Exchange platforms report crypto hackers stealing money from digital asset holders. Two days ago, another exchange platform called Binance reported another hacking incident where the blockchain experienced a double blow. These hackers stole altcoins worth about $100 million from the blockchain bridge, which was running on the BNB chain.
A bridge is a tool that transfers digital assets to different applications, and blockchain technology uses these applications. On the other hand, the misery of Binance didn’t stop. The exchange platform reported another hacking incident; this time, hackers stole around $570 million. What’s worse is that the hacker already withdrew the stolen funds.
These hackers are one of the many problems of crypto exchanges worldwide. In other countries, there are crypto trading laws that prevent traders from investing in digital assets.
On another note, blockchain is impressive as a technology, and crypto traders don’t doubt it. However, problems arise because of decentralization, which includes low speeds, high energy costs, and hacks.
Projects have high security, yet many hacking incidents this year showed that it still needs a lot of improvements. If we’re summing up the total of hacked funds, it’s already amounting to $1.6 billion, per Chain analysis. Those hacks amounted to $625 million, $661 million, and $570 million.
Many traders question whether blockchain is impenetrable or not. Based on the incidents that happened this year, the security of this technology is questionable, yet it can still improve.

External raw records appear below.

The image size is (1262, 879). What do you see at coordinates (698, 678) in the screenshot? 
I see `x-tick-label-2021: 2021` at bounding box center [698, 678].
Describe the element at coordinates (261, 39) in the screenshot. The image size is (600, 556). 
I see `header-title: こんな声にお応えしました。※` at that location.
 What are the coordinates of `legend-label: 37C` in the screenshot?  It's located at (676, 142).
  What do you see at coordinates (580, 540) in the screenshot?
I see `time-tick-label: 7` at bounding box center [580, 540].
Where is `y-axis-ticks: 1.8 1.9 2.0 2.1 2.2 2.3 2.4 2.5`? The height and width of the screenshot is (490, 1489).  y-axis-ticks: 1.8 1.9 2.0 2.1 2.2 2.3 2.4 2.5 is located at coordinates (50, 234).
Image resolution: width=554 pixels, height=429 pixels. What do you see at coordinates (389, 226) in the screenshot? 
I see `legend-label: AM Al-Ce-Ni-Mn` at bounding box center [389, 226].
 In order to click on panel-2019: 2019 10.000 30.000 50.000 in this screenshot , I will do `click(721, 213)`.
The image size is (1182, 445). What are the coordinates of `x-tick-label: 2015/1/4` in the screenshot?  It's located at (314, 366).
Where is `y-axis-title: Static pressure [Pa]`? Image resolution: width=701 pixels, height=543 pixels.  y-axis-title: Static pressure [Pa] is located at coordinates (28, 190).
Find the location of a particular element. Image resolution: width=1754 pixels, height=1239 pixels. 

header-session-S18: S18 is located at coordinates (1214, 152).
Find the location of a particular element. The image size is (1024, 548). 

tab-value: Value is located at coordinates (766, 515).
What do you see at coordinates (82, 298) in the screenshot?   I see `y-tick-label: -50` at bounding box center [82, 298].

We can advise traders who started investing in cryptocurrency to know about blockchain technology.
Understanding the difference between blockchain and cryptocurrencies is important. Crypto may be a meek part of the function of blockchain, yet it has a significant role in the crypto market.
To understand blockchain a bit more, it’s a digital ledger. Decentralized cryptocurrencies utilize cryptography to make sure transactions are safe between various parties. This technology should save your crypto from hacks, especially when you store yours in wallets.
There are multiple cryptocurrency hacks untold over the years. Stealing is now easier when hackers get a chance to enter your private connection.
Another way hackers can get in is when the 51% attack happens. Criminals can control their hash rate, a big computational power of the blockchain. If the hackers have 50%, they can introduce a modified blockchain. This action will let hackers modify the transactions, which the blockchain didn’t confirm. On the bright side, central banks are stricter in cryptocurrency.